** Task to complete **
Produce a verbatim transcription of all records.

Stored items:
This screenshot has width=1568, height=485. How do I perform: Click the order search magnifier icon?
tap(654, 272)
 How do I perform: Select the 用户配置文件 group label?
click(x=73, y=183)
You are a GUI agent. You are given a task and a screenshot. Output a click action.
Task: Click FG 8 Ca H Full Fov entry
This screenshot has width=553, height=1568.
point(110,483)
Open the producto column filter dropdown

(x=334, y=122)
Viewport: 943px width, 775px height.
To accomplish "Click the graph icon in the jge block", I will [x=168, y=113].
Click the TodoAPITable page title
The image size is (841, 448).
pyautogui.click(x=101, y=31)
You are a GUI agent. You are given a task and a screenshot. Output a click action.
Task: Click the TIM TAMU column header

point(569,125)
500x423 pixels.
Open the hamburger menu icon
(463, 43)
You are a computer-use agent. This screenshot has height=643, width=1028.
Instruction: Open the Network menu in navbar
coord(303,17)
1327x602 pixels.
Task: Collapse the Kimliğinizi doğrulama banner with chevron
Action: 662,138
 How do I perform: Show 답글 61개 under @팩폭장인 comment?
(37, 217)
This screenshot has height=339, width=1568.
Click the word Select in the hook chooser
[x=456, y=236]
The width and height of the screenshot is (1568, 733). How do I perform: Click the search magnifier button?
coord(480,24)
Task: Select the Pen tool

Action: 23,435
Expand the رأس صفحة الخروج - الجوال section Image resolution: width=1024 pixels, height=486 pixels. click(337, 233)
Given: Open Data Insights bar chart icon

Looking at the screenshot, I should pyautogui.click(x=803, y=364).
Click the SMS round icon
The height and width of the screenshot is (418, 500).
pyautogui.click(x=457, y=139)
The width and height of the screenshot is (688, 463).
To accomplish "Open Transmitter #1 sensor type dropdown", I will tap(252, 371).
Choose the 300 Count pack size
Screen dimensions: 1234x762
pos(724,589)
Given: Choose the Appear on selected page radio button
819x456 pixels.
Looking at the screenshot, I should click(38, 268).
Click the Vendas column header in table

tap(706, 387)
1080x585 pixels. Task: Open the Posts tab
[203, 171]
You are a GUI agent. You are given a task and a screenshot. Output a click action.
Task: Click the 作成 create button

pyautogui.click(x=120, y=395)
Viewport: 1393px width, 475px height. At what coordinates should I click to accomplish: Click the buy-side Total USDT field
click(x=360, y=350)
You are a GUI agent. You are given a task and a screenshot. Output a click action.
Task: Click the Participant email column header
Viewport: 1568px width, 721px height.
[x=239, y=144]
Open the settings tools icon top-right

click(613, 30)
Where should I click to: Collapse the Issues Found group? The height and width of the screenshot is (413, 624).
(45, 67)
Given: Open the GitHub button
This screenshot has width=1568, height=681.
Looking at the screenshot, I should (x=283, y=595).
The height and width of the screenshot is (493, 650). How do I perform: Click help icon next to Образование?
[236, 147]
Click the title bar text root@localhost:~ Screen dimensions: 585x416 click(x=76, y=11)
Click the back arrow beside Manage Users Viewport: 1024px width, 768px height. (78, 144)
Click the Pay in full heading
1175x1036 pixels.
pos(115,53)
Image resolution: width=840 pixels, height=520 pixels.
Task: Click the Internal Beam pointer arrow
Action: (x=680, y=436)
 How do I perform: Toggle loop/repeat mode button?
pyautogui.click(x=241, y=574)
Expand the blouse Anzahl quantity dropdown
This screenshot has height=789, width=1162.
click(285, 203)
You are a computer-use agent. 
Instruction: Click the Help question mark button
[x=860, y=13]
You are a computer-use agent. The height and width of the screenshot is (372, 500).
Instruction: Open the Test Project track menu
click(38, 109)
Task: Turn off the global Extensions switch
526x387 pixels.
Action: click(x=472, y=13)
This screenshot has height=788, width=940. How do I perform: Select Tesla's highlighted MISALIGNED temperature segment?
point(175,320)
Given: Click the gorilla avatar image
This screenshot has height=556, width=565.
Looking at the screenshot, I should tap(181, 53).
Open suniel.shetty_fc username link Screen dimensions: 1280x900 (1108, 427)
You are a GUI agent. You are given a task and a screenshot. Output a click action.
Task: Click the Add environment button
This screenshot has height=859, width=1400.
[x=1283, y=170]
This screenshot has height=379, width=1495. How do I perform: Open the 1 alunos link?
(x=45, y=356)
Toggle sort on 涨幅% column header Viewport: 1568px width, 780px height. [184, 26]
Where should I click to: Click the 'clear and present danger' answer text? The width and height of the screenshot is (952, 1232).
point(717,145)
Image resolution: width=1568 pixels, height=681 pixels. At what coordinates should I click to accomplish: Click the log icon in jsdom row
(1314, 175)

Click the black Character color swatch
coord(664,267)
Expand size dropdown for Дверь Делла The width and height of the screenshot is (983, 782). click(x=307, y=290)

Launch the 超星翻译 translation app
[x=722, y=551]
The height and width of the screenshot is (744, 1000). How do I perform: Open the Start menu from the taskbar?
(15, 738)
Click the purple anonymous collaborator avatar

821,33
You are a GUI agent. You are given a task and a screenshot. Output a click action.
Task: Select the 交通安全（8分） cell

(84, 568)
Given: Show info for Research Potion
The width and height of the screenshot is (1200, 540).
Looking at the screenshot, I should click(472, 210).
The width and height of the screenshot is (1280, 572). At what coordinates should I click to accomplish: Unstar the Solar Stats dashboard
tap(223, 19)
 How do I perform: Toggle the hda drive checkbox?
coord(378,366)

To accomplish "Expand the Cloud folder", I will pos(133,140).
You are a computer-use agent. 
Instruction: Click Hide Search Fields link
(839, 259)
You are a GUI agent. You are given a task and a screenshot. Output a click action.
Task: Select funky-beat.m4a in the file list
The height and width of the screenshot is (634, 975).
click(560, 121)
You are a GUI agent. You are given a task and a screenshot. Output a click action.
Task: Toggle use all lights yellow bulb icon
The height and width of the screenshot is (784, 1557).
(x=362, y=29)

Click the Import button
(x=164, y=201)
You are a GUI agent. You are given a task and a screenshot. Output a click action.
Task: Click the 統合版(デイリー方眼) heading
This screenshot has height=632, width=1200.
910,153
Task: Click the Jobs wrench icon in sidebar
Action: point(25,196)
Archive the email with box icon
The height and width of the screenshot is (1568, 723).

** Solution for this task **
This screenshot has width=1568, height=485. How do I perform: Click the order search magnifier icon?
tap(654, 272)
 How do I perform: Select the 用户配置文件 group label?
click(x=73, y=183)
You are a GUI agent. You are given a task and a screenshot. Output a click action.
Task: Click FG 8 Ca H Full Fov entry
This screenshot has width=553, height=1568.
point(110,483)
Open the producto column filter dropdown

(x=334, y=122)
Viewport: 943px width, 775px height.
To accomplish "Click the graph icon in the jge block", I will [x=168, y=113].
Click the TodoAPITable page title
The image size is (841, 448).
pyautogui.click(x=101, y=31)
You are a GUI agent. You are given a task and a screenshot. Output a click action.
Task: Click the TIM TAMU column header

point(569,125)
500x423 pixels.
Open the hamburger menu icon
(463, 43)
You are a computer-use agent. This screenshot has height=643, width=1028.
Instruction: Open the Network menu in navbar
coord(303,17)
1327x602 pixels.
Task: Collapse the Kimliğinizi doğrulama banner with chevron
Action: 662,138
 How do I perform: Show 답글 61개 under @팩폭장인 comment?
(37, 217)
This screenshot has height=339, width=1568.
Click the word Select in the hook chooser
[x=456, y=236]
The width and height of the screenshot is (1568, 733). How do I perform: Click the search magnifier button?
coord(480,24)
Task: Select the Pen tool

Action: 23,435
Expand the رأس صفحة الخروج - الجوال section Image resolution: width=1024 pixels, height=486 pixels. click(337, 233)
Given: Open Data Insights bar chart icon

Looking at the screenshot, I should pyautogui.click(x=803, y=364).
Click the SMS round icon
The height and width of the screenshot is (418, 500).
pyautogui.click(x=457, y=139)
The width and height of the screenshot is (688, 463).
To accomplish "Open Transmitter #1 sensor type dropdown", I will tap(252, 371).
Choose the 300 Count pack size
Screen dimensions: 1234x762
pos(724,589)
Given: Choose the Appear on selected page radio button
819x456 pixels.
Looking at the screenshot, I should click(38, 268).
Click the Vendas column header in table

tap(706, 387)
1080x585 pixels. Task: Open the Posts tab
[203, 171]
You are a GUI agent. You are given a task and a screenshot. Output a click action.
Task: Click the 作成 create button

pyautogui.click(x=120, y=395)
Viewport: 1393px width, 475px height. At what coordinates should I click to accomplish: Click the buy-side Total USDT field
click(x=360, y=350)
You are a GUI agent. You are given a task and a screenshot. Output a click action.
Task: Click the Participant email column header
Viewport: 1568px width, 721px height.
[x=239, y=144]
Open the settings tools icon top-right

click(613, 30)
Where should I click to: Collapse the Issues Found group? The height and width of the screenshot is (413, 624).
(45, 67)
Given: Open the GitHub button
This screenshot has width=1568, height=681.
Looking at the screenshot, I should (x=283, y=595).
The height and width of the screenshot is (493, 650). How do I perform: Click help icon next to Образование?
[236, 147]
Click the title bar text root@localhost:~ Screen dimensions: 585x416 click(x=76, y=11)
Click the back arrow beside Manage Users Viewport: 1024px width, 768px height. (78, 144)
Click the Pay in full heading
1175x1036 pixels.
pos(115,53)
Image resolution: width=840 pixels, height=520 pixels.
Task: Click the Internal Beam pointer arrow
Action: (x=680, y=436)
 How do I perform: Toggle loop/repeat mode button?
pyautogui.click(x=241, y=574)
Expand the blouse Anzahl quantity dropdown
This screenshot has height=789, width=1162.
click(285, 203)
You are a computer-use agent. 
Instruction: Click the Help question mark button
[x=860, y=13]
You are a computer-use agent. The height and width of the screenshot is (372, 500).
Instruction: Open the Test Project track menu
click(38, 109)
Task: Turn off the global Extensions switch
526x387 pixels.
Action: click(x=472, y=13)
This screenshot has height=788, width=940. How do I perform: Select Tesla's highlighted MISALIGNED temperature segment?
point(175,320)
Given: Click the gorilla avatar image
This screenshot has height=556, width=565.
Looking at the screenshot, I should tap(181, 53).
Open suniel.shetty_fc username link Screen dimensions: 1280x900 (1108, 427)
You are a GUI agent. You are given a task and a screenshot. Output a click action.
Task: Click the Add environment button
This screenshot has height=859, width=1400.
[x=1283, y=170]
This screenshot has height=379, width=1495. How do I perform: Open the 1 alunos link?
(x=45, y=356)
Toggle sort on 涨幅% column header Viewport: 1568px width, 780px height. [184, 26]
Where should I click to: Click the 'clear and present danger' answer text? The width and height of the screenshot is (952, 1232).
point(717,145)
Image resolution: width=1568 pixels, height=681 pixels. At what coordinates should I click to accomplish: Click the log icon in jsdom row
(1314, 175)

Click the black Character color swatch
coord(664,267)
Expand size dropdown for Дверь Делла The width and height of the screenshot is (983, 782). click(x=307, y=290)

Launch the 超星翻译 translation app
[x=722, y=551]
The height and width of the screenshot is (744, 1000). How do I perform: Open the Start menu from the taskbar?
(15, 738)
Click the purple anonymous collaborator avatar

821,33
You are a GUI agent. You are given a task and a screenshot. Output a click action.
Task: Select the 交通安全（8分） cell

(84, 568)
Given: Show info for Research Potion
The width and height of the screenshot is (1200, 540).
Looking at the screenshot, I should click(472, 210).
The width and height of the screenshot is (1280, 572). At what coordinates should I click to accomplish: Unstar the Solar Stats dashboard
tap(223, 19)
 How do I perform: Toggle the hda drive checkbox?
coord(378,366)

To accomplish "Expand the Cloud folder", I will pos(133,140).
You are a computer-use agent. 
Instruction: Click Hide Search Fields link
(839, 259)
You are a GUI agent. You are given a task and a screenshot. Output a click action.
Task: Select funky-beat.m4a in the file list
The height and width of the screenshot is (634, 975).
click(560, 121)
You are a GUI agent. You are given a task and a screenshot. Output a click action.
Task: Toggle use all lights yellow bulb icon
The height and width of the screenshot is (784, 1557).
(x=362, y=29)

Click the Import button
(x=164, y=201)
You are a GUI agent. You are given a task and a screenshot. Output a click action.
Task: Click the 統合版(デイリー方眼) heading
This screenshot has height=632, width=1200.
910,153
Task: Click the Jobs wrench icon in sidebar
Action: point(25,196)
Archive the email with box icon
The height and width of the screenshot is (1568, 723).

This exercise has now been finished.